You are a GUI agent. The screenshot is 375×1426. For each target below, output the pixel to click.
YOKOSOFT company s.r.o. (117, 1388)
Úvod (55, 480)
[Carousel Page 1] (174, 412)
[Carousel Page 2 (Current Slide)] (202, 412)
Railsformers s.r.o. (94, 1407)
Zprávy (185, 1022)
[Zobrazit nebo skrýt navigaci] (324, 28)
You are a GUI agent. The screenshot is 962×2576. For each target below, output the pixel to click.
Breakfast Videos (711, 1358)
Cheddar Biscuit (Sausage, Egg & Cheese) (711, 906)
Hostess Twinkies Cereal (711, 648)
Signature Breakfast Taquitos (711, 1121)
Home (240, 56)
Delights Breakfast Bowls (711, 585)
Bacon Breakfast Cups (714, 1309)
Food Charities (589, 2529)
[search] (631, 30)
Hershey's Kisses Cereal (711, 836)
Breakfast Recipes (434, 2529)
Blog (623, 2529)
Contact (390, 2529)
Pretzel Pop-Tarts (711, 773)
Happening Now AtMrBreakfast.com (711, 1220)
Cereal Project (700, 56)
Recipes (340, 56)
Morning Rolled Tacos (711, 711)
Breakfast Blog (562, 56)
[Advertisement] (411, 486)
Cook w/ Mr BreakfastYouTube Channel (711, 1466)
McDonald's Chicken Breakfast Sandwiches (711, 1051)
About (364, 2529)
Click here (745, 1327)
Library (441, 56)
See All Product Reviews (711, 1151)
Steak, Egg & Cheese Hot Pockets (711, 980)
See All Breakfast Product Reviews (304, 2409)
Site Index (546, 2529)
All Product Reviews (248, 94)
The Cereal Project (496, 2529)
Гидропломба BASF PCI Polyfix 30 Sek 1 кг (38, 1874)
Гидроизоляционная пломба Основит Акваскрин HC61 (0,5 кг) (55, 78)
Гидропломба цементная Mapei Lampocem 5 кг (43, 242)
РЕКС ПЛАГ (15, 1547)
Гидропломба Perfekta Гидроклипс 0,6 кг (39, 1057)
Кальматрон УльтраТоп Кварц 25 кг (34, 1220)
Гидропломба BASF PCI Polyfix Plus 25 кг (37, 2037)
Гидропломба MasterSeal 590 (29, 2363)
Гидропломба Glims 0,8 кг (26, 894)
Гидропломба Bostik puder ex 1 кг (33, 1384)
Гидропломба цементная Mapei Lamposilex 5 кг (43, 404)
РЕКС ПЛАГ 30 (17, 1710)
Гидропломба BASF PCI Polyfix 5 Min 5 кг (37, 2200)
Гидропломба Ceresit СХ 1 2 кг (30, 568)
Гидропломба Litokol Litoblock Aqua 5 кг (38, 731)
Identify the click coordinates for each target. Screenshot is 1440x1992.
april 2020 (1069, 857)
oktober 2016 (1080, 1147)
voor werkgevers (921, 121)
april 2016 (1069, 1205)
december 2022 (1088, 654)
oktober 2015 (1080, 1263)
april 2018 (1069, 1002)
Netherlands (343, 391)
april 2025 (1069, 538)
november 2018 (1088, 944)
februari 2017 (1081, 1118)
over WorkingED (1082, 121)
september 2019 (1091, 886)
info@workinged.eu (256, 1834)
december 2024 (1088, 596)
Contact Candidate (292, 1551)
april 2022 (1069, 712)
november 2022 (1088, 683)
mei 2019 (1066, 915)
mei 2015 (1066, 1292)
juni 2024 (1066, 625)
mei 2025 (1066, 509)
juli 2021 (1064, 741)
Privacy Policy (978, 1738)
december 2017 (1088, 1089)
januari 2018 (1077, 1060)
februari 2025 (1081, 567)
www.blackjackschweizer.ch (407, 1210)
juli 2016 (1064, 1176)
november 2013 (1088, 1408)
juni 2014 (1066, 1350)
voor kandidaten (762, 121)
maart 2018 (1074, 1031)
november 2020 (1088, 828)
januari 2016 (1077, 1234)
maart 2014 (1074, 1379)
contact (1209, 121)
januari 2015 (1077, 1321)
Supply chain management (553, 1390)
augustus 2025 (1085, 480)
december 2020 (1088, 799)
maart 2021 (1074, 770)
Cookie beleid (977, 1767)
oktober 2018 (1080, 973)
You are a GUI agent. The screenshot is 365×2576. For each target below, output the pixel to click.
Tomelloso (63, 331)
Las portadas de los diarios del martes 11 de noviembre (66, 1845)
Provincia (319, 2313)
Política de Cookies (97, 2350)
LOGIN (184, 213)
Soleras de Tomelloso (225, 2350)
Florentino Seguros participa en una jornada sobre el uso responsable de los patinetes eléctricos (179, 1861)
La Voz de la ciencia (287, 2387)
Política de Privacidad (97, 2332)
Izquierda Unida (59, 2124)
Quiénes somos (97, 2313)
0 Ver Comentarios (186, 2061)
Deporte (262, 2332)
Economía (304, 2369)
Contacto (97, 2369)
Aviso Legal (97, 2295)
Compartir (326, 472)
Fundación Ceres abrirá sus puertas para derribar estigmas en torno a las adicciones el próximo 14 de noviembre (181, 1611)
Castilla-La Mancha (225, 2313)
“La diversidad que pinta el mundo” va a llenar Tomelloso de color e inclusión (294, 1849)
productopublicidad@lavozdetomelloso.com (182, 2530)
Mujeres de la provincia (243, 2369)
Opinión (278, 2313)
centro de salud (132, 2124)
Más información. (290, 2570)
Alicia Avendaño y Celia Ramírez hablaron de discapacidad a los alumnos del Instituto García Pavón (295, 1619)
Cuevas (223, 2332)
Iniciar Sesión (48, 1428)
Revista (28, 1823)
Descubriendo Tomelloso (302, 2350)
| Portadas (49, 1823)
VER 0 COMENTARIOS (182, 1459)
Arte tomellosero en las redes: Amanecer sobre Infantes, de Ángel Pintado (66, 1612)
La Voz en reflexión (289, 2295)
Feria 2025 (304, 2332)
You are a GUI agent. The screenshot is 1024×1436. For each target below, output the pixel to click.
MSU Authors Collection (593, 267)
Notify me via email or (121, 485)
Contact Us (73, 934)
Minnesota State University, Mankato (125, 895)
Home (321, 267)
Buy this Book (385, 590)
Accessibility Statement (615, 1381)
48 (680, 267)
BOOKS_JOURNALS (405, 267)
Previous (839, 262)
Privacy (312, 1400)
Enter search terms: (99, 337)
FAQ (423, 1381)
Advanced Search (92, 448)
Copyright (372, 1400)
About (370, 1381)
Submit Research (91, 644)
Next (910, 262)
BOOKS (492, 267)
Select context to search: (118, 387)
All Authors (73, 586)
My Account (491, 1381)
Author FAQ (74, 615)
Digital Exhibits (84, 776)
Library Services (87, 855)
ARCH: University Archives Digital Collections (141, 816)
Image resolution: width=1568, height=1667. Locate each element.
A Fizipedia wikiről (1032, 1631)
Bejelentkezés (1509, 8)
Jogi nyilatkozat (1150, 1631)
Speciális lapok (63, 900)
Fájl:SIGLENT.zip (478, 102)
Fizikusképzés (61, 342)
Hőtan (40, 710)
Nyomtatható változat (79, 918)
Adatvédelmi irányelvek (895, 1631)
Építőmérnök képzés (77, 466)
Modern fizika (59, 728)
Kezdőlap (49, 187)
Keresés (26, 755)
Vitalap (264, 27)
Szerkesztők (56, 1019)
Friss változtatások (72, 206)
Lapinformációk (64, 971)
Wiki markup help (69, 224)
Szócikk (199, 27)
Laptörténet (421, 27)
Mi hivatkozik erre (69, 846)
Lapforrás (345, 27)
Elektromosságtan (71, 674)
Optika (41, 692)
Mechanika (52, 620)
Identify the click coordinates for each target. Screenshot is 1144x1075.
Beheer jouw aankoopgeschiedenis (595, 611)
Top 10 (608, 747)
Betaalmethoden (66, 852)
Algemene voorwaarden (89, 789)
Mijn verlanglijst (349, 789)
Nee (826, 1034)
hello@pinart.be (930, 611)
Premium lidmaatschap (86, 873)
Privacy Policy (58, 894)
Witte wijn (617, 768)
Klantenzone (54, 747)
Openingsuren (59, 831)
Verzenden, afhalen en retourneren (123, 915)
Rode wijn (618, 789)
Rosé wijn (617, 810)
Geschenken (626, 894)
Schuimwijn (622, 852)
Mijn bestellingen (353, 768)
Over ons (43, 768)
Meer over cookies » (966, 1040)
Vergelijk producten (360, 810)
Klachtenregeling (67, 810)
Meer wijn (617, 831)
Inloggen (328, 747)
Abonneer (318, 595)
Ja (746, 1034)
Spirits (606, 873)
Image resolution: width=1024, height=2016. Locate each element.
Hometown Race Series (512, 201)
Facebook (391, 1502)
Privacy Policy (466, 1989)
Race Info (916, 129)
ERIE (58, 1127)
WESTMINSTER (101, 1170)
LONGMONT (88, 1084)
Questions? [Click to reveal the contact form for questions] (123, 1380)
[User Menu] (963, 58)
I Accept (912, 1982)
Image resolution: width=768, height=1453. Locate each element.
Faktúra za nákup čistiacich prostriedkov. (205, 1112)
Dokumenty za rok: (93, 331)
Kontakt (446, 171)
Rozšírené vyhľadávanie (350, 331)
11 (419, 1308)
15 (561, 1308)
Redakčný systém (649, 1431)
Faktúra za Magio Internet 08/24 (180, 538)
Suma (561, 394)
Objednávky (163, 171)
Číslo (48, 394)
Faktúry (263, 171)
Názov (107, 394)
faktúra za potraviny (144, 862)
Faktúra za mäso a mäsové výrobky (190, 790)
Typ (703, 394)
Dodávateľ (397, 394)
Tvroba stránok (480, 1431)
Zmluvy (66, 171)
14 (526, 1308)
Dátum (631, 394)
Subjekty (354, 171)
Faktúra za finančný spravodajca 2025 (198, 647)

- - -

Objective: Copy the lines from the one holding "Advanced Search (92, 448)" through the one holding "Fájl:SIGLENT.zip (478, 102)", inclusive, word for word.

Reply to the exercise:
Advanced Search (92, 448)
Copyright (372, 1400)
About (370, 1381)
Submit Research (91, 644)
Next (910, 262)
BOOKS (492, 267)
Select context to search: (118, 387)
All Authors (73, 586)
My Account (491, 1381)
Author FAQ (74, 615)
Digital Exhibits (84, 776)
Library Services (87, 855)
ARCH: University Archives Digital Collections (141, 816)
Image resolution: width=1568, height=1667. Locate each element.
A Fizipedia wikiről (1032, 1631)
Bejelentkezés (1509, 8)
Jogi nyilatkozat (1150, 1631)
Speciális lapok (63, 900)
Fájl:SIGLENT.zip (478, 102)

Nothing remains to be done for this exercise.